Among the entries below, how many lines include "Switch"? Give the number alone.

__________________________________________________

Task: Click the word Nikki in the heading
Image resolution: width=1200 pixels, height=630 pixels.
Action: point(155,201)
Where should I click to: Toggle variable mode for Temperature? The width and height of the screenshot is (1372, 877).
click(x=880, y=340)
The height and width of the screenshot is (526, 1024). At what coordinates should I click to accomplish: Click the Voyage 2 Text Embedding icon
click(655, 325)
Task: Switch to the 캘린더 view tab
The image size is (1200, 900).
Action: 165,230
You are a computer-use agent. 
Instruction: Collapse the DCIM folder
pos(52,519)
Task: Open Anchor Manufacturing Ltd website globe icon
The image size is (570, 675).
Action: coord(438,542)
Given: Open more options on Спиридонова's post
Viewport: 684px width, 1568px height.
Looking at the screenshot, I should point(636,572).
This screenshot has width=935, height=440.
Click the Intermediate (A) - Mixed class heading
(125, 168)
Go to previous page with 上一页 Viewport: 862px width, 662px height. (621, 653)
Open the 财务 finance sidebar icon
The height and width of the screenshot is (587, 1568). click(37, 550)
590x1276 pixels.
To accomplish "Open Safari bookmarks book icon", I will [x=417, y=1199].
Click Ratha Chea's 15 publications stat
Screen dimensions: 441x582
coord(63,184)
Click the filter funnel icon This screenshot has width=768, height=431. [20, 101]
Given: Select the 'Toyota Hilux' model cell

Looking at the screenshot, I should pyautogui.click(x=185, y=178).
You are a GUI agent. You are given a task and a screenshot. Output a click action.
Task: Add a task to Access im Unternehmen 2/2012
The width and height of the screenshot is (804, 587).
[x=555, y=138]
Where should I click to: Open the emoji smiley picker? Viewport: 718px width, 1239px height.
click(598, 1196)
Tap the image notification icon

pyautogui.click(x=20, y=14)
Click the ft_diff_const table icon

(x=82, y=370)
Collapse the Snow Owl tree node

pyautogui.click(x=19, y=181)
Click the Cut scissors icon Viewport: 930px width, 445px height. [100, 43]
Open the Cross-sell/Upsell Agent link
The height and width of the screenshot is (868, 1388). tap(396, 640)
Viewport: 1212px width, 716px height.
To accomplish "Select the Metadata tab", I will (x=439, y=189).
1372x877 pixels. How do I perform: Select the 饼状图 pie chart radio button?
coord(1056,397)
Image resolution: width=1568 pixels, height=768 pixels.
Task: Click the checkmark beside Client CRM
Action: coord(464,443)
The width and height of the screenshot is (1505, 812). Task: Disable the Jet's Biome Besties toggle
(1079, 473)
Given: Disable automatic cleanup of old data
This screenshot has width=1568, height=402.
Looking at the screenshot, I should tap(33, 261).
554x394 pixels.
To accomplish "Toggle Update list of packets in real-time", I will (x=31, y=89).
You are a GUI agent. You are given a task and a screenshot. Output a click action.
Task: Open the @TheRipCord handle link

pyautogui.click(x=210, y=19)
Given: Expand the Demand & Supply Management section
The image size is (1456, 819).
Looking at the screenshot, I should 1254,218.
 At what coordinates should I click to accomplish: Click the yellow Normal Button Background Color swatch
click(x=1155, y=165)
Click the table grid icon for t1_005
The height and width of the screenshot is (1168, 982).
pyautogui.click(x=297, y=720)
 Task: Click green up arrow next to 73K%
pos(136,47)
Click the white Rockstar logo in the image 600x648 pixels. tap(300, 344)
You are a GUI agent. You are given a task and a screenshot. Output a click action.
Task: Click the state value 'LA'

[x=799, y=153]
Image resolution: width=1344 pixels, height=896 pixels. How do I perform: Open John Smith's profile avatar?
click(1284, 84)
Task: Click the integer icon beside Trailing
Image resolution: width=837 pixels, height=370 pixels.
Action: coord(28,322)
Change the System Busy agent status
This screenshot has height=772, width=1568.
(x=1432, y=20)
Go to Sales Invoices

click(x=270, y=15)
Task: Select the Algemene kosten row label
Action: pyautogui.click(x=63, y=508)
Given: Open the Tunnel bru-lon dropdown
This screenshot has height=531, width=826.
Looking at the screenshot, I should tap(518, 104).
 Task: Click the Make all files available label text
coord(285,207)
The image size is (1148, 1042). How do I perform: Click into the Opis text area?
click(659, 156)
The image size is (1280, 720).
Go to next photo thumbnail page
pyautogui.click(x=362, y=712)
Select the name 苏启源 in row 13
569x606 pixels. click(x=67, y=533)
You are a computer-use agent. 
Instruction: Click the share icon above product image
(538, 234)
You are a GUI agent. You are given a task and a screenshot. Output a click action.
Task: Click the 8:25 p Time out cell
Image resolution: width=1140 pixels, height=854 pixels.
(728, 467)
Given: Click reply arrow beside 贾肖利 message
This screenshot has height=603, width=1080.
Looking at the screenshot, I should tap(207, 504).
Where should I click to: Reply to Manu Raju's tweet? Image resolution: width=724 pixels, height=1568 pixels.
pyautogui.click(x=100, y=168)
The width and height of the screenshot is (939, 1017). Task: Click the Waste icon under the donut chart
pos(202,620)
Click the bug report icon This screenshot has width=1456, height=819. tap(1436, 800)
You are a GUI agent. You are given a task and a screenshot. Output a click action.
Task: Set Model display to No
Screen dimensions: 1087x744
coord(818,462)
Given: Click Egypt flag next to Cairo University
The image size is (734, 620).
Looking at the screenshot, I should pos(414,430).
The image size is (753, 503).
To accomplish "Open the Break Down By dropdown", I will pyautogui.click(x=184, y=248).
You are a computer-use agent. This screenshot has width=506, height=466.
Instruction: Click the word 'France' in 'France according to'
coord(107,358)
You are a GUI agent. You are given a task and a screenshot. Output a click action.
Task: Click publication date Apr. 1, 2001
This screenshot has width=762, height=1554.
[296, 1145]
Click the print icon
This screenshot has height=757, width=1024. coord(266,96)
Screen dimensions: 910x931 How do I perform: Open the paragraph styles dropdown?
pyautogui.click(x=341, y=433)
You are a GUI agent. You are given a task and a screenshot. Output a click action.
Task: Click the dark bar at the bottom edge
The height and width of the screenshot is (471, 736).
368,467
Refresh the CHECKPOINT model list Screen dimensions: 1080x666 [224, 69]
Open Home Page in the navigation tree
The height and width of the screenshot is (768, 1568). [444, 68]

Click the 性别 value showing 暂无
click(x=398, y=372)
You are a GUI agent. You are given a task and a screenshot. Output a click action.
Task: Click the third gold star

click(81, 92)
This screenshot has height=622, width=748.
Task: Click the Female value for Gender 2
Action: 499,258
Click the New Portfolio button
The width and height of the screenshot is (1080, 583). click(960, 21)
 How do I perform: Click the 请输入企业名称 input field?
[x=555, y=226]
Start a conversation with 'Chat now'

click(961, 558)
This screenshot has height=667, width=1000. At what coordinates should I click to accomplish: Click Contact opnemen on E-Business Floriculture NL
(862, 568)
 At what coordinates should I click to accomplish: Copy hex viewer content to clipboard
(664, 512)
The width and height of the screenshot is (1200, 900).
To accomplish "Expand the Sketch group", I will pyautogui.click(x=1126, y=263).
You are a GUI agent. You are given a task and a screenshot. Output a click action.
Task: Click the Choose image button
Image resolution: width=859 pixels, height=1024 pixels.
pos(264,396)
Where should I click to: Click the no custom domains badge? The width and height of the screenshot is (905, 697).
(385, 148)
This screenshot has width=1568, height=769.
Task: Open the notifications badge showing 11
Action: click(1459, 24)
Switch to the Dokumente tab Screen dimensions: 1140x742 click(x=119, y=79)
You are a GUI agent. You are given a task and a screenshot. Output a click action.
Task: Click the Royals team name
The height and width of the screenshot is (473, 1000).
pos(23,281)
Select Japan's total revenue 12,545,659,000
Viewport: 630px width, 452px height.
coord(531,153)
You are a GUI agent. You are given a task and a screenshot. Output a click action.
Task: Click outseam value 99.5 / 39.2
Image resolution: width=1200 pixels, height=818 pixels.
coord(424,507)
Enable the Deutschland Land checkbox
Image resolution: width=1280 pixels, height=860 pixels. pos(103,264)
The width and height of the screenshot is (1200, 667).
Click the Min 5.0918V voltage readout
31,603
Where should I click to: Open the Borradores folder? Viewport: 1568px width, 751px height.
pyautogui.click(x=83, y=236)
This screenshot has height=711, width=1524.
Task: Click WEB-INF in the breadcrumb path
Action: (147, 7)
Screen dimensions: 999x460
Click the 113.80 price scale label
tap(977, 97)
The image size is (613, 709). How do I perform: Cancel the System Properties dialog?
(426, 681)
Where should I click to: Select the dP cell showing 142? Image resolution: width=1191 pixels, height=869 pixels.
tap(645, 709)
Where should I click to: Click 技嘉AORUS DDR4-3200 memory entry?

__________________________________________________

→ **Result of this task**: 2